Inpatient and long-term outcomes of individuals admitted for weaning from mechanical ventilation at a specialized ventilation weaning unit
Article first published online: 26 DEC 2012
© 2012 The Authors. Respirology © 2012 Asian Pacific Society of Respirology
Volume 18, Issue 1, pages 154–160, January 2013
How to Cite
HANNAN, L. M., TAN, S., HOPKINSON, K., MARCHINGO, E., RAUTELA, L., DETERING, K., BERLOWITZ, D. J., MCDONALD, C. F. and HOWARD, M. E. (2013), Inpatient and long-term outcomes of individuals admitted for weaning from mechanical ventilation at a specialized ventilation weaning unit. Respirology, 18: 154–160. doi: 10.1111/j.1440-1843.2012.02266.x
- Issue published online: 26 DEC 2012
- Article first published online: 26 DEC 2012
- Accepted manuscript online: 18 SEP 2012 03:55AM EST
- Received 14 March 2012; invited to revise 16 May 2012; revised 13 June 2012; accepted 22 June 2012 (Associate Editor: David Hui).
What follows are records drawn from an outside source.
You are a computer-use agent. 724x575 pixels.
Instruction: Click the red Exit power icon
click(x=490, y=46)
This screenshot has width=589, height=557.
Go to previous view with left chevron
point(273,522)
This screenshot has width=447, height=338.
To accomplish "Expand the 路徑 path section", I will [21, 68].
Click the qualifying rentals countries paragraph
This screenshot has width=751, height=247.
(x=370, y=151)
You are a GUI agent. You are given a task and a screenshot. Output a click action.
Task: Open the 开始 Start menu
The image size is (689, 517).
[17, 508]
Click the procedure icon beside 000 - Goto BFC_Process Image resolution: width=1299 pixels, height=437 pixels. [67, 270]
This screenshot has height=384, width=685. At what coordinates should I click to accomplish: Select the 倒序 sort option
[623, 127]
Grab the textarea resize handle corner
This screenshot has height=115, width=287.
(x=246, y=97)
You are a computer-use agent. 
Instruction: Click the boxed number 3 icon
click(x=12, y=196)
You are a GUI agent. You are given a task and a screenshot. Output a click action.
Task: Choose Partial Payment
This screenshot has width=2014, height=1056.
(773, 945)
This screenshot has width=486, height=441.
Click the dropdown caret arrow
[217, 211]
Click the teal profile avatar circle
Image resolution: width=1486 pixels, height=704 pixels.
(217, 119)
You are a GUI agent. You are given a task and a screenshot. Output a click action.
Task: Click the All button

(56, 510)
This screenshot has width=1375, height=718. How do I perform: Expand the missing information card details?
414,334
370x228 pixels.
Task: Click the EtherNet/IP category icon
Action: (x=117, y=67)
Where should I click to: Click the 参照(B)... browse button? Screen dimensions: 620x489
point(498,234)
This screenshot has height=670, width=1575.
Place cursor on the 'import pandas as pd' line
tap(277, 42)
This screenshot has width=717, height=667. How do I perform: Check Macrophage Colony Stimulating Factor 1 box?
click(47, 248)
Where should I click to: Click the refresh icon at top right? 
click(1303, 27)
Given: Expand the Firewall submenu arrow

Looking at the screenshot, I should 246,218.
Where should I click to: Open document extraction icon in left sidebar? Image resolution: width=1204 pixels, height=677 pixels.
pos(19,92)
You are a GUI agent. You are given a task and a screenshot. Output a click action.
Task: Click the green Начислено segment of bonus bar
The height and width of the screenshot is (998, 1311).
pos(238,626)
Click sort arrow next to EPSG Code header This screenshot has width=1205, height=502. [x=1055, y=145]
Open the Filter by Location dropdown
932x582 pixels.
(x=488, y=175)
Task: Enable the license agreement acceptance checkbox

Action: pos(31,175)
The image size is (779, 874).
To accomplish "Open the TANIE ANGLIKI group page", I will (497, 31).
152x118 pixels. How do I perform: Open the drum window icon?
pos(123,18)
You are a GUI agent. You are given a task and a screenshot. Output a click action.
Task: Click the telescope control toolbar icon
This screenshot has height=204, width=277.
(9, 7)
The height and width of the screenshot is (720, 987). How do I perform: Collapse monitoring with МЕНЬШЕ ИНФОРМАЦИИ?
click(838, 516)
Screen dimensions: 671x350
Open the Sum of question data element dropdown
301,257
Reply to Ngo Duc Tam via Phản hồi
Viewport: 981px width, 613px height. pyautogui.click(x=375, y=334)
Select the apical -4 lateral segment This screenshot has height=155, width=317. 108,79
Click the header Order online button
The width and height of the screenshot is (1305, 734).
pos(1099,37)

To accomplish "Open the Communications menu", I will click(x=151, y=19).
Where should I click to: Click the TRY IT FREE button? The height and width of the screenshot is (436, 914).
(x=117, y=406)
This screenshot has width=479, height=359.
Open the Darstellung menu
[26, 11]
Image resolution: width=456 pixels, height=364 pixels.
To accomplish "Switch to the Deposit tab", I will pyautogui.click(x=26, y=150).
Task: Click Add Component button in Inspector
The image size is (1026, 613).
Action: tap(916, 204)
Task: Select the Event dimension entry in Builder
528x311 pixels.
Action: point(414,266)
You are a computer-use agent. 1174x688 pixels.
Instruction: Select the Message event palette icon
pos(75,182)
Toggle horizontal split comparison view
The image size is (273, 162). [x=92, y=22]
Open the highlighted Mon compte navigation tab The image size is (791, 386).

- chronic obstructive pulmonary disease;
- intensive care;
Background: Weaning from invasive mechanical ventilation (IMV) in specialized weaning units has been demonstrated to be safe and cost-effective. Success rates and outcomes vary widely, probably relating to patient factors and unit expertise.
Methods: An audit was undertaken of patients admitted for weaning from IMV at the Austin Hospital Ventilation Weaning Unit (VWU) between March 2002 and January 2008. Weaning success, complications and both in-hospital and long-term mortality were examined and regression analysis was undertaken to examine factors related to these outcomes.
Results: Seventy-eight patients were admitted to the VWU after a median of 27 days of IMV at their referring centre. Weaning success rate (ventilator free or nocturnal non-invasive ventilation only) was 78.2% (n = 61). Inpatient mortality was 10.2% (n = 8) and serious complications were infrequent. Progressive neuromuscular disease (odds ratio 0.10) and sepsis during admission to the VWU (odds ratio 0.09) were predictive of weaning failure at discharge. Overall survival at 12 months following discharge from the VWU was 66.7% (n = 52) with most survivors residing in the community. Increasing age (hazard ratio 1.93), referral from rural or outer metropolitan centres (hazard ratio 3.57 and 2.37 respectively) and a diagnosis of chronic obstructive pulmonary disease were associated with increased long-term mortality.
Conclusion: High rates of weaning success with infrequent complications and low mortality were achieved in this specialized non-intensive care unit-based weaning unit. The VWU may provide a useful template for the development of similar units elsewhere.